Man killed by Rifle Police pointed gun at himself then ran off |

Man killed by Rifle Police pointed gun at himself then ran off

Thomas Phippen
Glenwood Springs Post Independent
A still image from a video of the Aug. 5 police officer-involved shooting of Allan George in Rifle that was provided to the Glenwood Springs Post Independent.

Before being shot in the back by Rifle Police officers, Allan George pointed a gun at his chest and appeared to try jumping off a bridge into the Colorado River, a second video obtained by the Glenwood Springs Post Independent shows.

George, 57, had a handgun in his right pocket as he was running from police, but his hands were not restrained at the time he was shot, the video shows.

Based on a different cellphone video shot from a more distant vantage point, the Glenwood Springs Post Independent previously reported that it appeared George’s arms may have been restrained when he was shot.

Rifle Police Chief Tommy Klein identified the officers involved in the shooting as D. Ryan, hired in 2005, and S. McNeal, also a patrol officer, who was hired in 2018. Klein would not provide first names.

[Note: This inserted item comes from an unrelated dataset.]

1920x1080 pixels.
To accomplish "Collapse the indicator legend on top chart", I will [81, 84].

Both officers are still on paid administrative leave after the shooting.

Video shows what happened before shooting.

A witness to the incident, who wishes to remain anonymous, took more than five minutes of video on a cell phone from the bridge and provided it to the Glenwood Springs Post Independent.

The Glenwood Springs Post independent is not publishing the complete video due to the graphic nature of the incident.

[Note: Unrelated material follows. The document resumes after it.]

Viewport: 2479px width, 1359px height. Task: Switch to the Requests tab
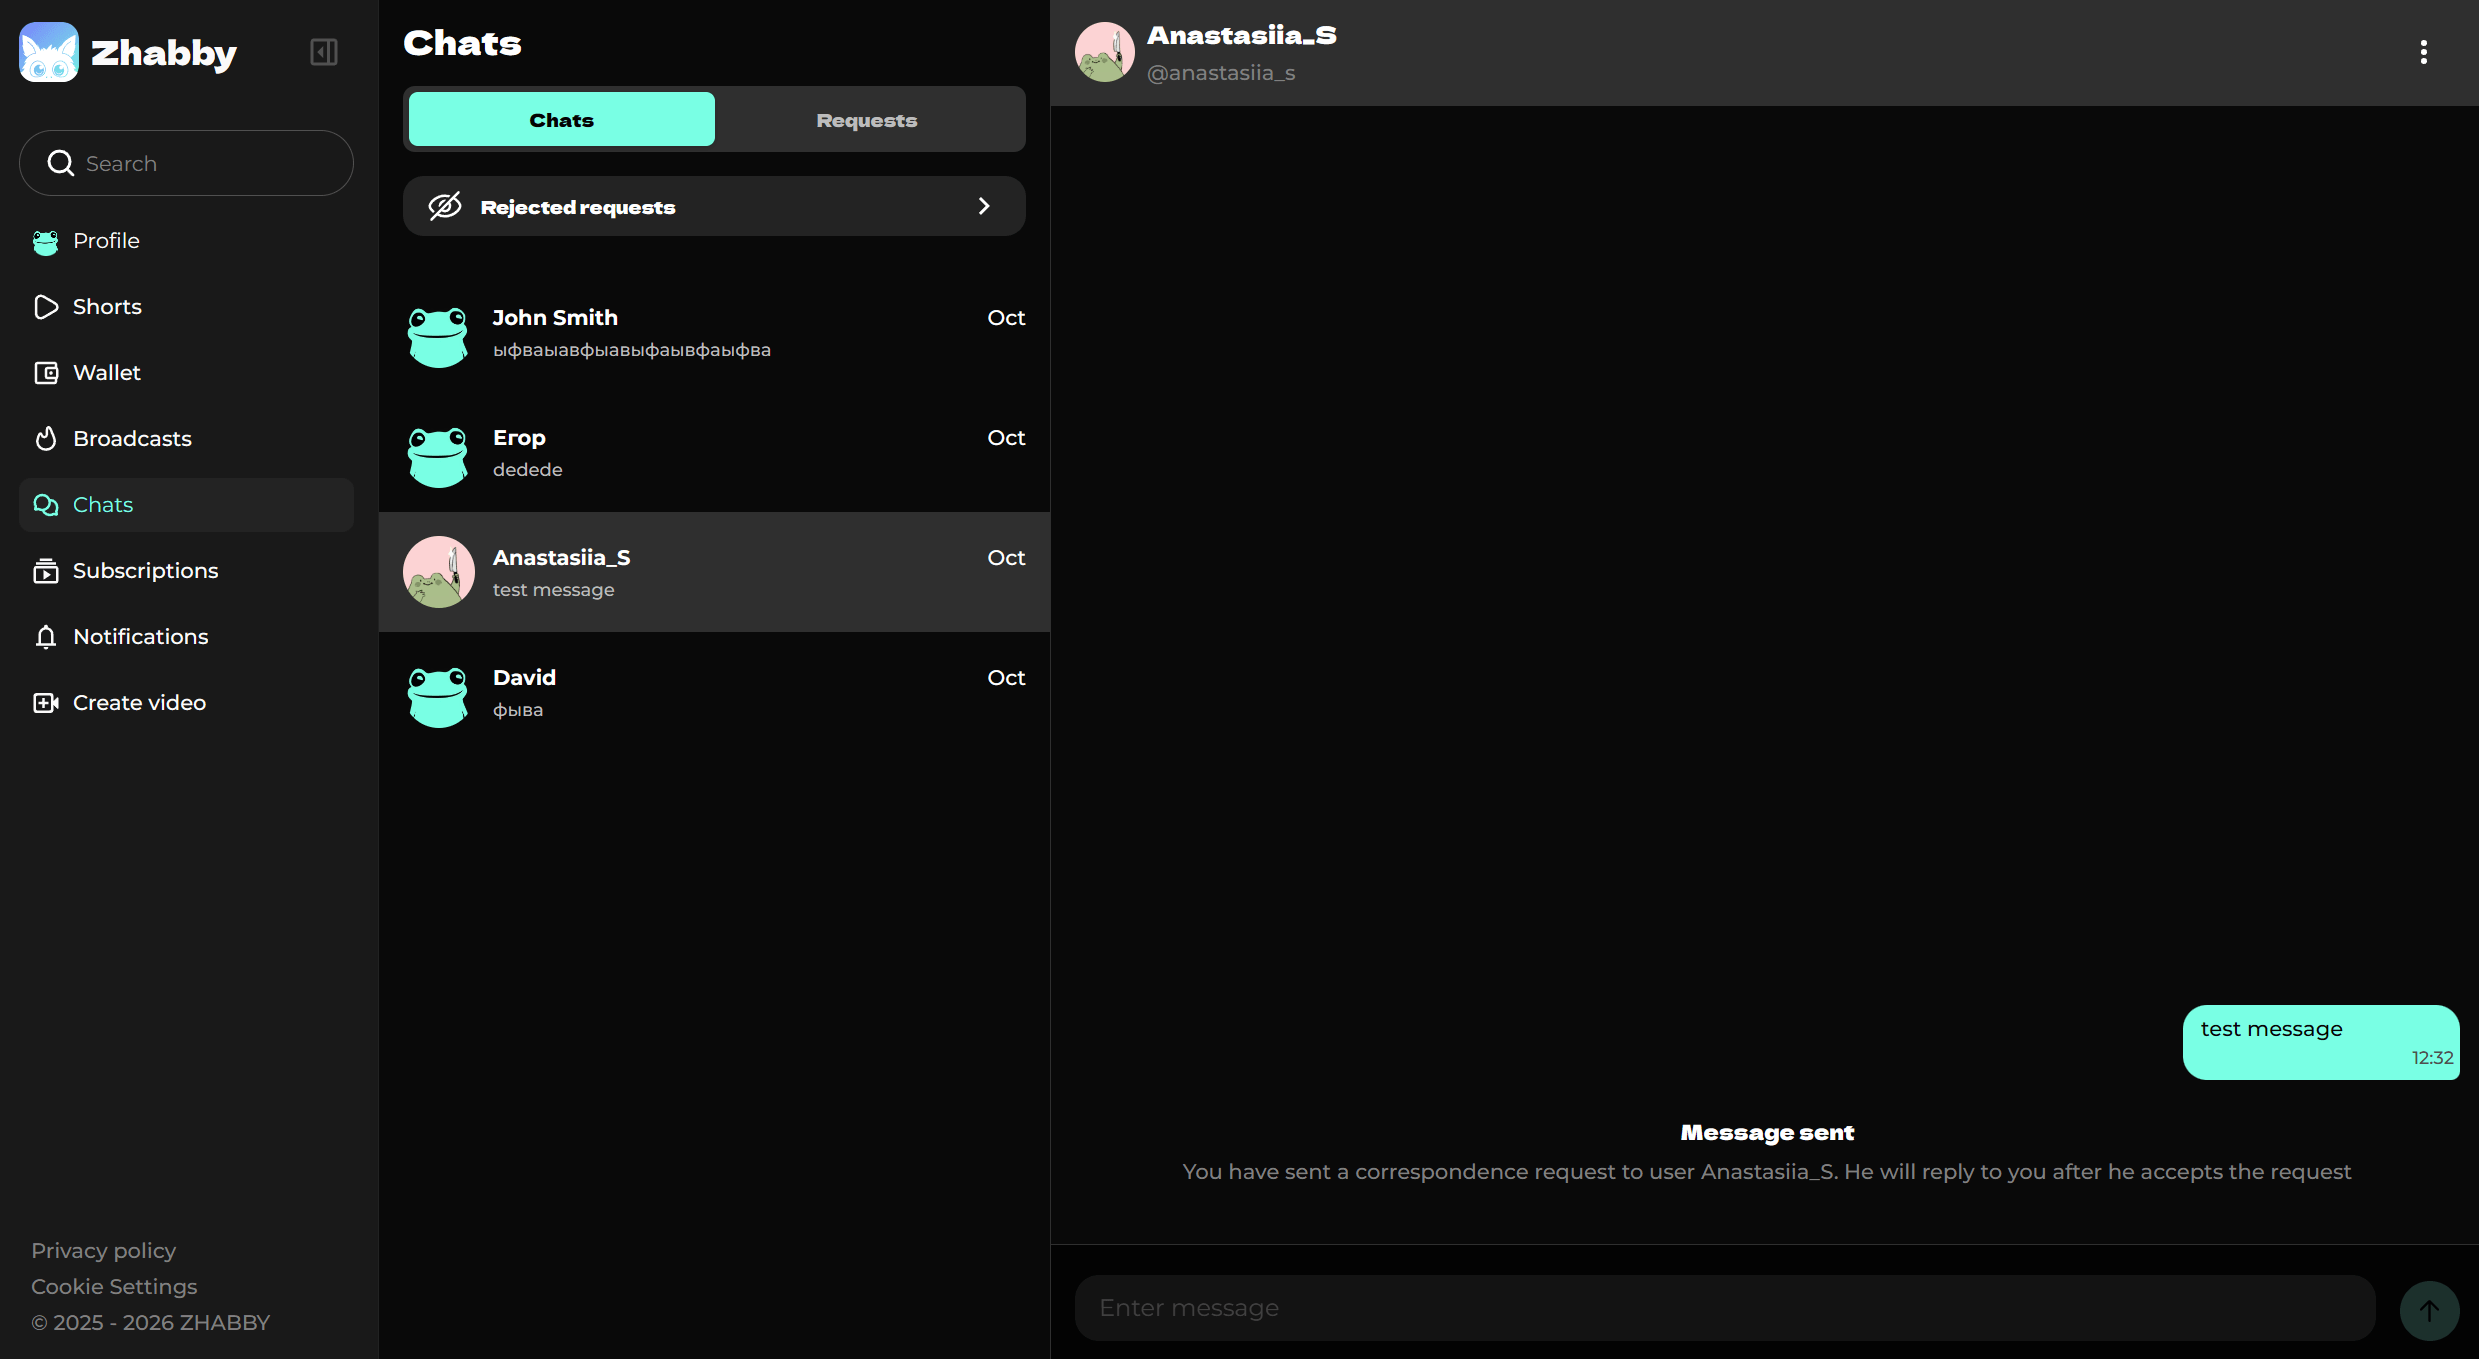pyautogui.click(x=866, y=120)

Police were attempting to arrest George on charges of sexual exploitation of a child, a felony, for allegedly possessing pornographic images of children on his phone.

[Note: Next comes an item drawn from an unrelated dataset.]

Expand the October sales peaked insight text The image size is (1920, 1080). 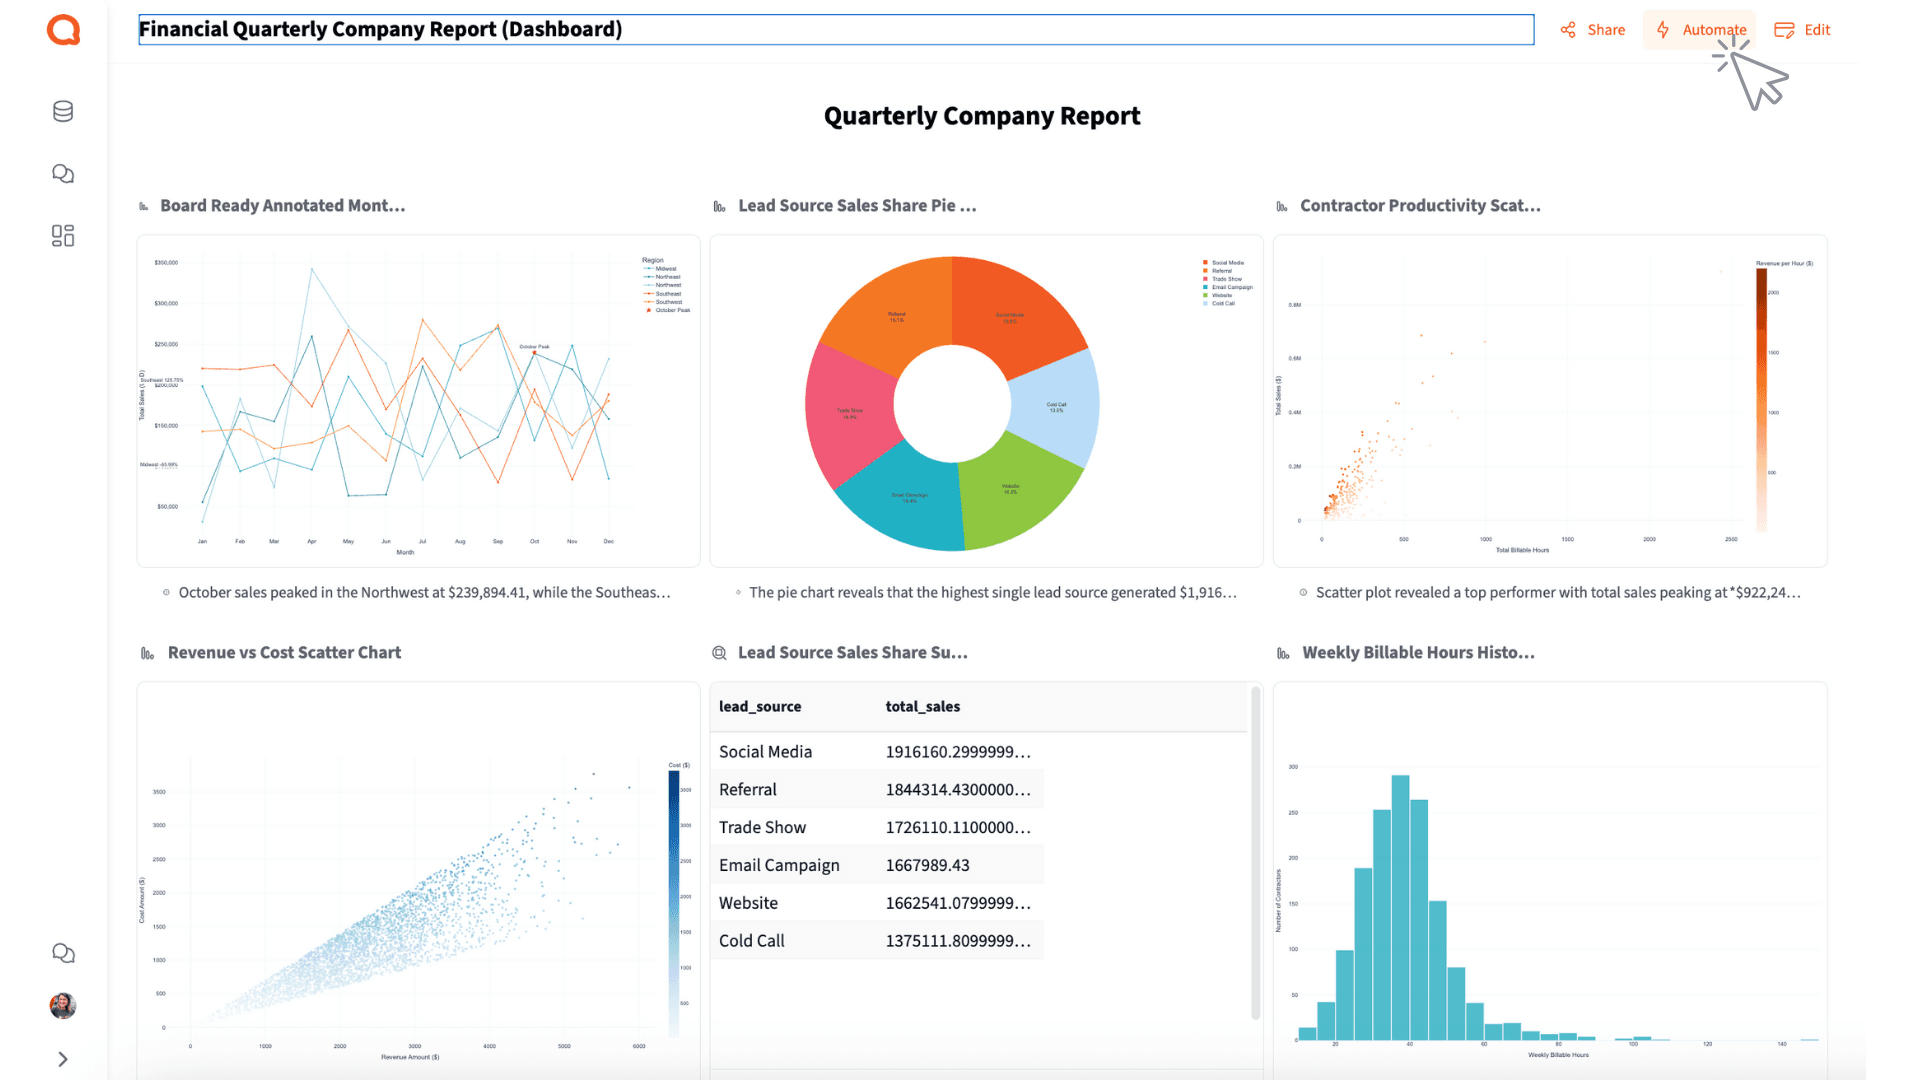pyautogui.click(x=424, y=593)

The video does not show the first interaction between George and the police officers. At the start of the video, George is seen standing on the outside of the guardrail on the upstream side of the Highway 13 bridge over the Colorado River.

For more than a minute, he held a gun pointed at his chest as two officers, a male and a female, stand near a police vehicle with guns drawn.

The camera cuts away from George at some points, but it does not appear that George ever pointed the gun at the Rifle police officers or at the cars passing by on the bridge during the video.

Traffic noise makes it difficult to understand everything George and the officers say in the video. The officers appeared to be trying to talk George into putting the gun down and turning around.

George eventually lowers the gun and puts it into his right front pocket, then turns to face the river. On several occasions, he crouches and appears poised to jump.

At one point, the male officer makes a statement that sounds like, “They’re going to miss you.”

“No s—. Even if I’m alive they’re going to miss me,” George said, according to the video.

After several minutes facing the river, George crosses the guardrail onto the bridge, and begins jogging north on the bridge toward downtown Rifle.

As George is running, the female officer is heard yelling “stop” twice, and the male officer says something unintelligible.

Two gunshots are heard, and George falls forward to the pavement and rolls slightly onto his left side.

At no point were George’s hands bound in the video.

When officers approach George where he fell, the male officer reaches into the right pocket and removes the gun, placing it several feet away.

According to Garfield County Coroner Robert Glassmire, George was pronounced dead at the scene. The autopsy conducted in Garfield County confirmed that George died of two gunshot wounds through the chest.

The 9th Judicial District Critical Incident Team is conducting an investigation into the shooting, and prosecutors will decide whether to charge the officers involved when the investigation is complete.

District Attorney Jeff Cheney said the investigators may deliver their findings to prosecutors within a couple of weeks.

“I do not pressure investigators to hurry up an investigation or give a timeline for a completion,” Cheney said. “I have absolute confidence in the investigators involved and have no reason to doubt that each one is working diligently as possible to finalize the investigation from their perspective.”